**EXERCISE DESCRIPTION:** Give back exactly the stretch of data below from the line holding "Open the three-dot more options menu" through the line holding "Click the Recently", both ends included, and leave the remaining lines out.

**PROVIDED DATA:**
◇ ◇ ◇

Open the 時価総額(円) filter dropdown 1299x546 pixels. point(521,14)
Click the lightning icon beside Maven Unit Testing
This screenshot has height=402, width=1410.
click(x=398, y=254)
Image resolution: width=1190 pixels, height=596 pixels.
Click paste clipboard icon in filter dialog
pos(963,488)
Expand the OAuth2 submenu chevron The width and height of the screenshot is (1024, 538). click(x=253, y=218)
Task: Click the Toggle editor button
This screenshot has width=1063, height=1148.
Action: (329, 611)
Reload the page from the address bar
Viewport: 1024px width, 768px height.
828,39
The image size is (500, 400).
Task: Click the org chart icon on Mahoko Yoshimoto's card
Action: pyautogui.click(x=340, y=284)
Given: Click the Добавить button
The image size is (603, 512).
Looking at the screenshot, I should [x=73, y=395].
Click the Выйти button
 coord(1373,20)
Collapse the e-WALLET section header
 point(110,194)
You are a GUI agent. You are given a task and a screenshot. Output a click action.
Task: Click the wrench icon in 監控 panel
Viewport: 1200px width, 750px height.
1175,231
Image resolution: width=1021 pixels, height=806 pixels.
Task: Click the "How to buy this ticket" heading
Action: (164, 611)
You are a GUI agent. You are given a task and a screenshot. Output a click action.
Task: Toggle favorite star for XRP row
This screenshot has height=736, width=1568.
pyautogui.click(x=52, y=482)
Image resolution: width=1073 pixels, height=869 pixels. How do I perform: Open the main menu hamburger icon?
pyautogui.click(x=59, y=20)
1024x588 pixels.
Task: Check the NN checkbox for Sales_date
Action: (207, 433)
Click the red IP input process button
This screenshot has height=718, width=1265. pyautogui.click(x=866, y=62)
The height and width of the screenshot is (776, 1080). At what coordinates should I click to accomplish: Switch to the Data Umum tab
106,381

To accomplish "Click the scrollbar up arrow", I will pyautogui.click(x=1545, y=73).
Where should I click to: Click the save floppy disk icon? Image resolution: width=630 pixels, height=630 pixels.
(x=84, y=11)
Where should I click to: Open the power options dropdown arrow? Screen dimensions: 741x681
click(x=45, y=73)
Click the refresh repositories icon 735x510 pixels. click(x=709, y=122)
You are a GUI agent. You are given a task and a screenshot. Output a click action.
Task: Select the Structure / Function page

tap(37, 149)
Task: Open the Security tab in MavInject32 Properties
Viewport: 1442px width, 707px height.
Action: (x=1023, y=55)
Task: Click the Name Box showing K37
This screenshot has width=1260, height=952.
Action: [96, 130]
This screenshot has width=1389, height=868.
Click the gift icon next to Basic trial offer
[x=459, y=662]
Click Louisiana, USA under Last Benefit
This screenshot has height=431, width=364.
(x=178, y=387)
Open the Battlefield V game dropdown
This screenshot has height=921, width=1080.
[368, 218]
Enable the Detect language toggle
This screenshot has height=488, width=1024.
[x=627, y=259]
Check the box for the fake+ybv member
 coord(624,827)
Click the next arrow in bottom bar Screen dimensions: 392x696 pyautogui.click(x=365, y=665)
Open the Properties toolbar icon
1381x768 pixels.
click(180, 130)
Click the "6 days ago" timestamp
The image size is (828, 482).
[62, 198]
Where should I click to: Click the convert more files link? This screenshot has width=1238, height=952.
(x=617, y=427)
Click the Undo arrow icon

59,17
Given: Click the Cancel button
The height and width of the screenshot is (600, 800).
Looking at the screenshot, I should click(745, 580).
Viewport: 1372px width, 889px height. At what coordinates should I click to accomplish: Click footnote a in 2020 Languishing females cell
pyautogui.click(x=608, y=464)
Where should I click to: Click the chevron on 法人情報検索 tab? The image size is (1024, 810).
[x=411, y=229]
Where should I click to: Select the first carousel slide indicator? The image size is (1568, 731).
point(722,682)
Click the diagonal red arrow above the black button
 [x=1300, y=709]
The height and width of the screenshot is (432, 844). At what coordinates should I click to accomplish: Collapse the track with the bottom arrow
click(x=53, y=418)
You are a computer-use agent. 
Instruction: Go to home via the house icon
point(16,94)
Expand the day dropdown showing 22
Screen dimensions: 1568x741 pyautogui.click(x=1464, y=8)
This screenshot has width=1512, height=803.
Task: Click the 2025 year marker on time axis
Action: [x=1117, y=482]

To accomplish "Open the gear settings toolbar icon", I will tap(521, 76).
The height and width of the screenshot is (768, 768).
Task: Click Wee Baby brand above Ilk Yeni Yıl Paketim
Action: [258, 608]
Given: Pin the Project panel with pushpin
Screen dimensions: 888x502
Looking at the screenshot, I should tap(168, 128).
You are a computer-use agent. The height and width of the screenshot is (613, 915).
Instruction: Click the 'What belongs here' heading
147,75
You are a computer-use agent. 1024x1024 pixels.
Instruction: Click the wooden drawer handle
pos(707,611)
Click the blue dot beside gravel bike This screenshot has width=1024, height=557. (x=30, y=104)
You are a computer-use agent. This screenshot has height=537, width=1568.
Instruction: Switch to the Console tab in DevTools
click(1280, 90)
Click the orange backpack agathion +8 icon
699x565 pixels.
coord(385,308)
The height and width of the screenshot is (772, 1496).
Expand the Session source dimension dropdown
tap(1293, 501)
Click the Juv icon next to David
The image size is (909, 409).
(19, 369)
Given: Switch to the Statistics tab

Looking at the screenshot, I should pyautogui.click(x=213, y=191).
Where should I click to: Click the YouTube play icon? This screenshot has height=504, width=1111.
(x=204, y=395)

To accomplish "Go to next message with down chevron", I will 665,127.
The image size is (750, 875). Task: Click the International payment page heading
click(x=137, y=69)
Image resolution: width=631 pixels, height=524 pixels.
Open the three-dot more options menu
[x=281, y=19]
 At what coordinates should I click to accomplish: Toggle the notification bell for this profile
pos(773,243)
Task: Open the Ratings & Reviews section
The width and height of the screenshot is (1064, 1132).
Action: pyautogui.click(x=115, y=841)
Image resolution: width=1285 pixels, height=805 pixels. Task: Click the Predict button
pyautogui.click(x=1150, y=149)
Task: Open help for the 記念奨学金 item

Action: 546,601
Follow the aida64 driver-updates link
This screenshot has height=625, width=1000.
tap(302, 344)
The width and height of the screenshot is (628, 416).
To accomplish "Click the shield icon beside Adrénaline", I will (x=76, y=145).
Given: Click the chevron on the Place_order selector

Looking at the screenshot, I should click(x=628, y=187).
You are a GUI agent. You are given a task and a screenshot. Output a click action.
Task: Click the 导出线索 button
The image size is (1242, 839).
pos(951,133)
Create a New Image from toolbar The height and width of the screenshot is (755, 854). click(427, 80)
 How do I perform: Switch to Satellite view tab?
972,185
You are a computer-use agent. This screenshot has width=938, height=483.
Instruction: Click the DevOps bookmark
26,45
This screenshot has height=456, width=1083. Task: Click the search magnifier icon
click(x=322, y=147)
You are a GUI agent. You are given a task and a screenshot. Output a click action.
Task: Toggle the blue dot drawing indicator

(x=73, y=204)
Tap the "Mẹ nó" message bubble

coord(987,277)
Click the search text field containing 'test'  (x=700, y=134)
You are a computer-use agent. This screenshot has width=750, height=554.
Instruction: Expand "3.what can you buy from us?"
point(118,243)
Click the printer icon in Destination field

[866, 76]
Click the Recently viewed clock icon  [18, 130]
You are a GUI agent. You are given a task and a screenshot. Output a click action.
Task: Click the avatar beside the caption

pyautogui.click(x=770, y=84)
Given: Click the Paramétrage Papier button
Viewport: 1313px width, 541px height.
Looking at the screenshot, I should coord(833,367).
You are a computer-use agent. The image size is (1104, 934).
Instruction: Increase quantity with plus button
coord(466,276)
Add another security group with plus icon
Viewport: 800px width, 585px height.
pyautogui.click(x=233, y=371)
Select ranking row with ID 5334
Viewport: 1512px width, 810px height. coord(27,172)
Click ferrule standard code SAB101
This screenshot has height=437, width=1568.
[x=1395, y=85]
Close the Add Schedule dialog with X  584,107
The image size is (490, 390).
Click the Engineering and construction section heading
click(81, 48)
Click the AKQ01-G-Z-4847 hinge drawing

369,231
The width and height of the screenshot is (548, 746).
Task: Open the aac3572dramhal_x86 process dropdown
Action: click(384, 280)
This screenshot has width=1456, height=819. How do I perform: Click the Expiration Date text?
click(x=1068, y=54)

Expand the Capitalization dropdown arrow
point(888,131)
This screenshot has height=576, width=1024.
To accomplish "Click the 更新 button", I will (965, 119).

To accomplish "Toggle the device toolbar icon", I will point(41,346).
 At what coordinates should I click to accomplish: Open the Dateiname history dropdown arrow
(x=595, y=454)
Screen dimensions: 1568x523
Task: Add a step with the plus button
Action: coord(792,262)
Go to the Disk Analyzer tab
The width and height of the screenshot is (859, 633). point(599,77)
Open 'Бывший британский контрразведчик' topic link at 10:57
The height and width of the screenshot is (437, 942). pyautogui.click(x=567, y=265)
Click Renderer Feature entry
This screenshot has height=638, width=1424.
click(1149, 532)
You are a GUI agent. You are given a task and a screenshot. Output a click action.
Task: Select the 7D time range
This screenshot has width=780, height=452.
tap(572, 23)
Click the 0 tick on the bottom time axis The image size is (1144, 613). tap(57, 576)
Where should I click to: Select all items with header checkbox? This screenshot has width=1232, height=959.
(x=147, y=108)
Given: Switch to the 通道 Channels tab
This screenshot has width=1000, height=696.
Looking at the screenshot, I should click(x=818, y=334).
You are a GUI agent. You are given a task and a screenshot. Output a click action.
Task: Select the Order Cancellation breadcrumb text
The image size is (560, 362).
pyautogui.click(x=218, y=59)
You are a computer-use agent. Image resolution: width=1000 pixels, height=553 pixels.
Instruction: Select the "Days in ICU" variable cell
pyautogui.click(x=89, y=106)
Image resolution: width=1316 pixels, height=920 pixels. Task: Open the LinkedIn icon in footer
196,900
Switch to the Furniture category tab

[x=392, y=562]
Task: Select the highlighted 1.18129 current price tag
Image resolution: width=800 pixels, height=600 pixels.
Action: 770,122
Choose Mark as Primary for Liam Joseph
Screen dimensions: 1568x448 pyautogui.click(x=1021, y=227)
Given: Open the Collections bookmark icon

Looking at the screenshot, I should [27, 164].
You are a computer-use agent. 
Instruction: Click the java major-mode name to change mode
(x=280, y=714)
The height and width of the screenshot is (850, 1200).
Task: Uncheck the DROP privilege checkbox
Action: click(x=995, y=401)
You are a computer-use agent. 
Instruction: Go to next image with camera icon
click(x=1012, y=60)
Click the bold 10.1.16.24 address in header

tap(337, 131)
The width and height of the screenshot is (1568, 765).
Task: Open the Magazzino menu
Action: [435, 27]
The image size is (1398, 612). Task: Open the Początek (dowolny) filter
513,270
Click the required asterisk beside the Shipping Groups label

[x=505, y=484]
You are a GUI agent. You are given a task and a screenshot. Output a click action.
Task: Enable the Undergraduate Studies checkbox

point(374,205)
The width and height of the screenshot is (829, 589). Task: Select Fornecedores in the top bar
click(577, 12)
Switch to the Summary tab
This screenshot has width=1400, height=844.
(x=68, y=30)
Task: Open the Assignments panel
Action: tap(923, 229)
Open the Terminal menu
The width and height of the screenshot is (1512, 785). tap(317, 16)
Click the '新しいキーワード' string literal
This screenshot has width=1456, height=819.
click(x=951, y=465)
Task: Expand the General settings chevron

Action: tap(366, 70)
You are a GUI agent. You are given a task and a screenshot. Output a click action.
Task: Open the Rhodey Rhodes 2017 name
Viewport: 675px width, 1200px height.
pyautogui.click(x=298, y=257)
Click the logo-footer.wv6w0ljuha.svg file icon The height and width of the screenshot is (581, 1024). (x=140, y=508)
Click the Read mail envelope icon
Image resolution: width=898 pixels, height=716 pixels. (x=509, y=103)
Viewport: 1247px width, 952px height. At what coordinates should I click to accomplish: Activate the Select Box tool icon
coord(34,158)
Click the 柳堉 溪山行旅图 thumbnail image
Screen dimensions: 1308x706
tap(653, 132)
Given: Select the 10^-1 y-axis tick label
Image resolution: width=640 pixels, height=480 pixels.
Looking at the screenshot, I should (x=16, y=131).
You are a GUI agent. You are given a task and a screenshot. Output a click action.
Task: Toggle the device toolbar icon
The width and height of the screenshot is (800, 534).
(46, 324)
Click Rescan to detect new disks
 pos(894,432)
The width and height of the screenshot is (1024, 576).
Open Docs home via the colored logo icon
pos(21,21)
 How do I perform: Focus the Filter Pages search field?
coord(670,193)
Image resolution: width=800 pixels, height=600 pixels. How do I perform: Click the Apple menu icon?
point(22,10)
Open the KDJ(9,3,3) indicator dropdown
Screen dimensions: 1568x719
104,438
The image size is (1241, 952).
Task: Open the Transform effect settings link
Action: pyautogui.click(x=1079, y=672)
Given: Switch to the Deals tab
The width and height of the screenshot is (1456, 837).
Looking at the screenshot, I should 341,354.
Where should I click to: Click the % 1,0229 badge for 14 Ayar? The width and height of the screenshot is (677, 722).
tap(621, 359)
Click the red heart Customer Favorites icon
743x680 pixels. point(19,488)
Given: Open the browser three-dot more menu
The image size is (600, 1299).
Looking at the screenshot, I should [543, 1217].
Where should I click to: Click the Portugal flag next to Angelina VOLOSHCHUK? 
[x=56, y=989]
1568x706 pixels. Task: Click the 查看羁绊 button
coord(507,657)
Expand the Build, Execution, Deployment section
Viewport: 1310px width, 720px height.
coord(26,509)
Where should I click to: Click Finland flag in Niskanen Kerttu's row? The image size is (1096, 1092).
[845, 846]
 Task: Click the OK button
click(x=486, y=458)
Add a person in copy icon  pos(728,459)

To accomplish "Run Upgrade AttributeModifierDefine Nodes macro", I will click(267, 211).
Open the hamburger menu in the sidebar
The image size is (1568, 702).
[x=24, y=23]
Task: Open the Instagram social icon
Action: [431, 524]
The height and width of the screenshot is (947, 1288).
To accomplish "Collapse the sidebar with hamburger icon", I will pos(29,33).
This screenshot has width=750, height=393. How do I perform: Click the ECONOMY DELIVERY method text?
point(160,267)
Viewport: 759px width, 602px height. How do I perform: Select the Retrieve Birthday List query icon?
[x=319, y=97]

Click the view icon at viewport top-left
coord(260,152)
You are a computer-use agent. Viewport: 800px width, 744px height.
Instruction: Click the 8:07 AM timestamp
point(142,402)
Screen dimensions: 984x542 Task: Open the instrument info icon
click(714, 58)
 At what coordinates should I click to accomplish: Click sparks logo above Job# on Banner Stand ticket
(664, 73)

◇ ◇ ◇

**SOLUTION TO THE EXERCISE:**
Open the three-dot more options menu
[x=281, y=19]
 At what coordinates should I click to accomplish: Toggle the notification bell for this profile
pos(773,243)
Task: Open the Ratings & Reviews section
The width and height of the screenshot is (1064, 1132).
Action: pyautogui.click(x=115, y=841)
Image resolution: width=1285 pixels, height=805 pixels. Task: Click the Predict button
pyautogui.click(x=1150, y=149)
Task: Open help for the 記念奨学金 item

Action: 546,601
Follow the aida64 driver-updates link
This screenshot has height=625, width=1000.
tap(302, 344)
The width and height of the screenshot is (628, 416).
To accomplish "Click the shield icon beside Adrénaline", I will (x=76, y=145).
Given: Click the chevron on the Place_order selector

Looking at the screenshot, I should click(x=628, y=187).
You are a GUI agent. You are given a task and a screenshot. Output a click action.
Task: Click the 导出线索 button
The image size is (1242, 839).
pos(951,133)
Create a New Image from toolbar The height and width of the screenshot is (755, 854). click(427, 80)
 How do I perform: Switch to Satellite view tab?
972,185
You are a computer-use agent. This screenshot has width=938, height=483.
Instruction: Click the DevOps bookmark
26,45
This screenshot has height=456, width=1083. Task: Click the search magnifier icon
click(x=322, y=147)
You are a GUI agent. You are given a task and a screenshot. Output a click action.
Task: Toggle the blue dot drawing indicator

(x=73, y=204)
Tap the "Mẹ nó" message bubble

coord(987,277)
Click the search text field containing 'test'  (x=700, y=134)
You are a computer-use agent. This screenshot has width=750, height=554.
Instruction: Expand "3.what can you buy from us?"
point(118,243)
Click the printer icon in Destination field

[866, 76]
Click the Recently viewed clock icon  [18, 130]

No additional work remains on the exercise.